Print, in exact form, the lines below from the one containing "Click the 39% Campaign 2 value" through the one containing "Viewport: 1316px width, 913px height.", and omit all others.

**EXCERPTED DATA**
--*--

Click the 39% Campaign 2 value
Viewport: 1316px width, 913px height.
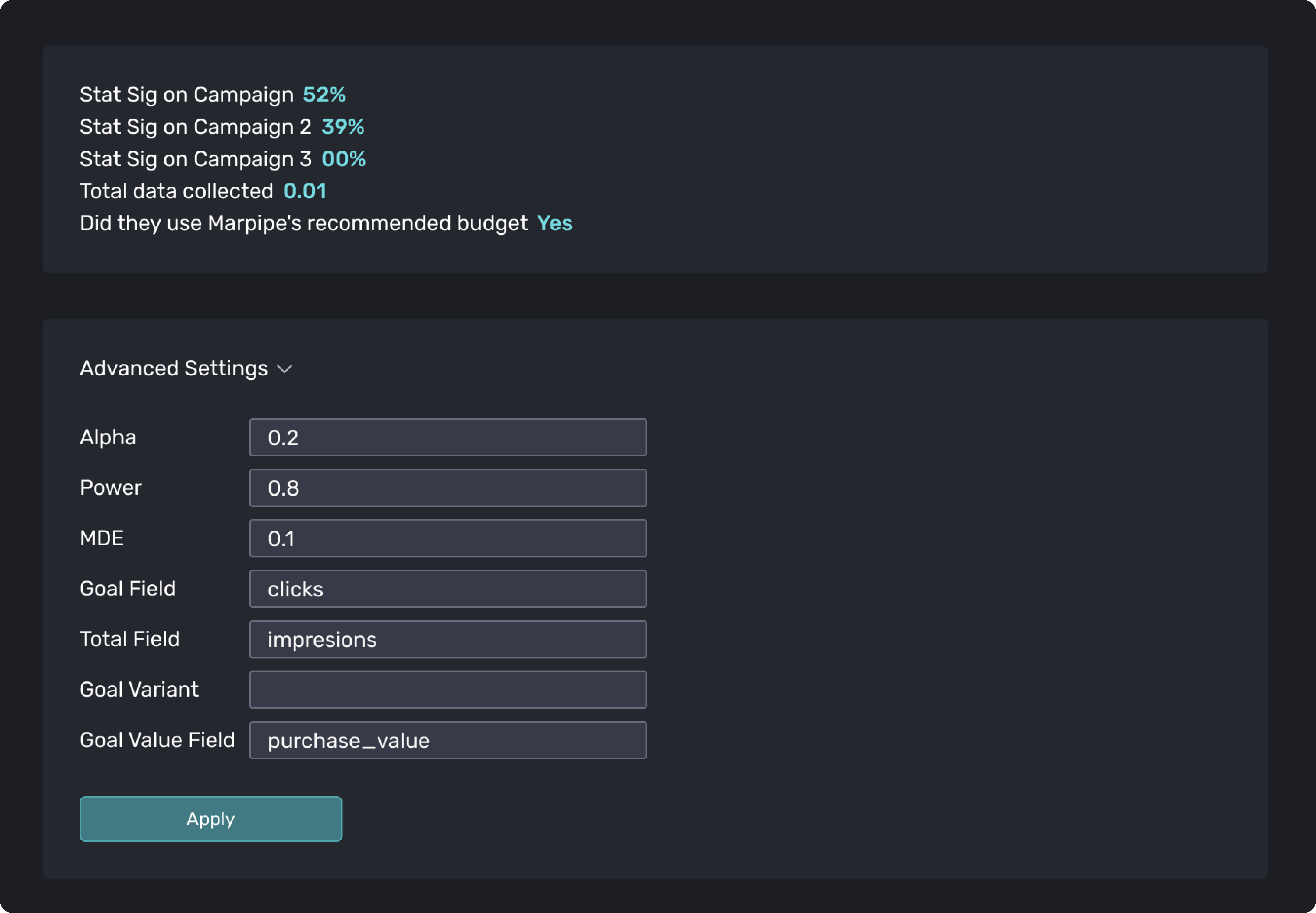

--*--

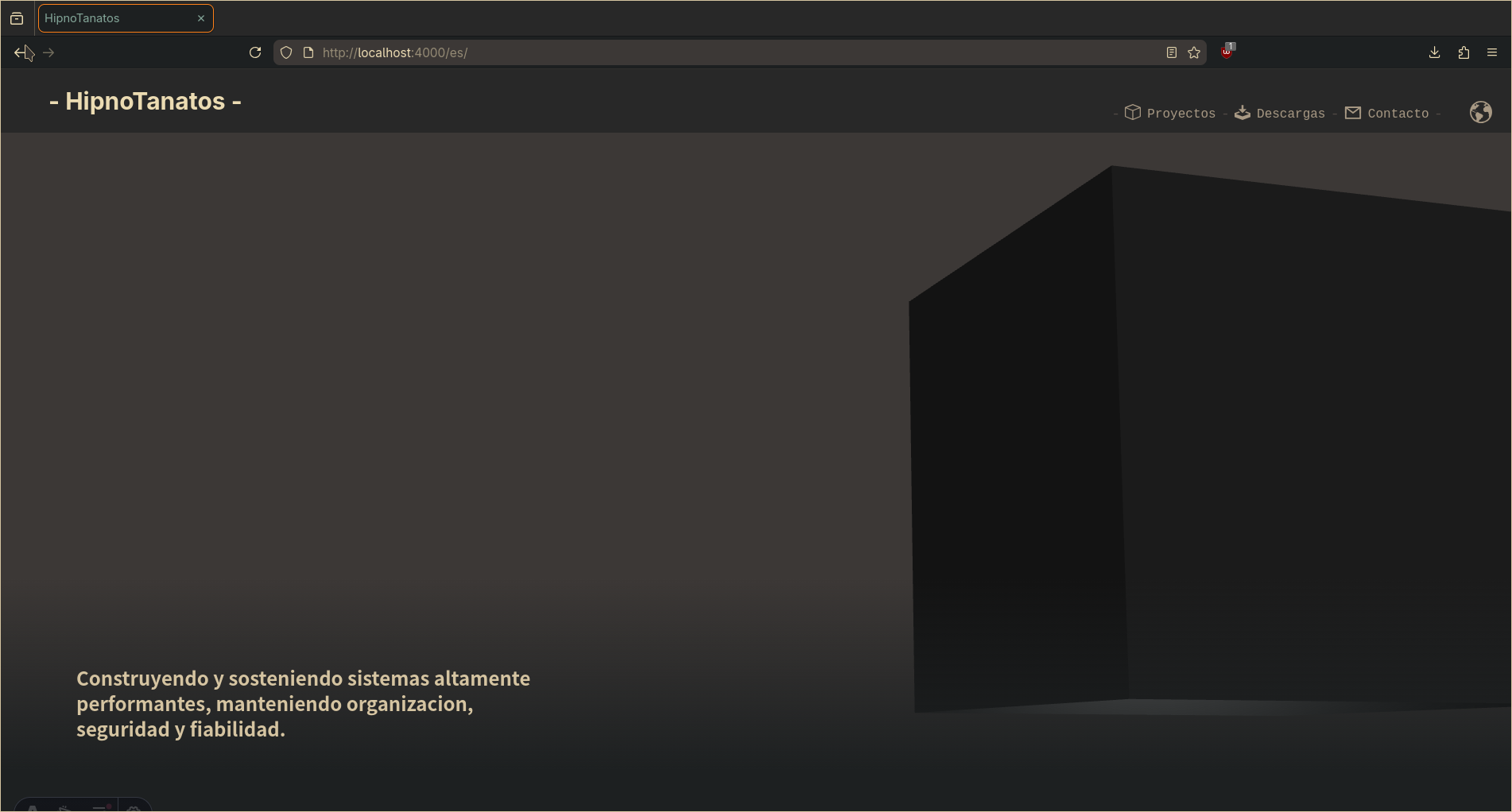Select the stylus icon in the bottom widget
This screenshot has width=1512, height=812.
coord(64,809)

--*--

**EXERCISE RESPONSE**
Click the 39% Campaign 2 value
Viewport: 1316px width, 913px height.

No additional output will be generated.